白细胞介素-27是人类CD4 + T细胞产生白细胞介素-10和白细胞介素-17的关键调节因子。
IL-27 is a key regulator of IL-10 and IL-17 production by human CD4+ T cells.
作者信息
Murugaiyan Gopal, Mittal Akanksha, Lopez-Diego Rocio, Maier Lisa M, Anderson David E, Weiner Howard L
机构信息
Center for Neurologic Diseases, Brigham and Women's Hospital, Harvard Medical School, Boston, MA 02115, USA.
出版信息
J Immunol. 2009 Aug 15;183(4):2435-43. doi: 10.4049/jimmunol.0900568. Epub 2009 Jul 22.

§ 问题
[1] 根据阅读材料，这篇论文的电子版是哪一天发表的？
[2] 照原样抄写阅读材料中从“IL-27 is a key”到“MA 02115, USA.”的这一段。

(提取的数据条目)
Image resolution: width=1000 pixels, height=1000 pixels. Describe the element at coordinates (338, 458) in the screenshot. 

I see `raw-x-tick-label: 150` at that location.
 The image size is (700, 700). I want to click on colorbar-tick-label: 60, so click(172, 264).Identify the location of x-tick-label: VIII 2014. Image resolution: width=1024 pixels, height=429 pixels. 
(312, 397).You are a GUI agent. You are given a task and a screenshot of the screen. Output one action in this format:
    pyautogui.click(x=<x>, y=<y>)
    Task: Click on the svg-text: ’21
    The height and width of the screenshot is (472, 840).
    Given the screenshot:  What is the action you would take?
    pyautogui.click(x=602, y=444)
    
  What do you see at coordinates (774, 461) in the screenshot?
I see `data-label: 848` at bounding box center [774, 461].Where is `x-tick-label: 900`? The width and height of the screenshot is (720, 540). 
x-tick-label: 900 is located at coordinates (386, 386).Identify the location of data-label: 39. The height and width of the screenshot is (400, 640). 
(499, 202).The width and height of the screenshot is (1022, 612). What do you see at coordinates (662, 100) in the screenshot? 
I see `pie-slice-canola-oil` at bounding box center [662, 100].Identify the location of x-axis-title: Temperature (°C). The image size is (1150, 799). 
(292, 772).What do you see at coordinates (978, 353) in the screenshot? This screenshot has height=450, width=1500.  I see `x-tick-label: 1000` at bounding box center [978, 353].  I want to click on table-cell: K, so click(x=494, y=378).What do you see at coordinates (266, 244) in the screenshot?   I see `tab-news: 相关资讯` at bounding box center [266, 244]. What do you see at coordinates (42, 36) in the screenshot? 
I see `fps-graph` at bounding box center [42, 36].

§ 参考答案
[1] 2009年7月22日（Epub 2009 Jul 22）。

[2]
IL-27 is a key regulator of IL-10 and IL-17 production by human CD4+ T cells.
作者信息
Murugaiyan Gopal, Mittal Akanksha, Lopez-Diego Rocio, Maier Lisa M, Anderson David E, Weiner Howard L
机构信息
Center for Neurologic Diseases, Brigham and Women's Hospital, Harvard Medical School, Boston, MA 02115, USA.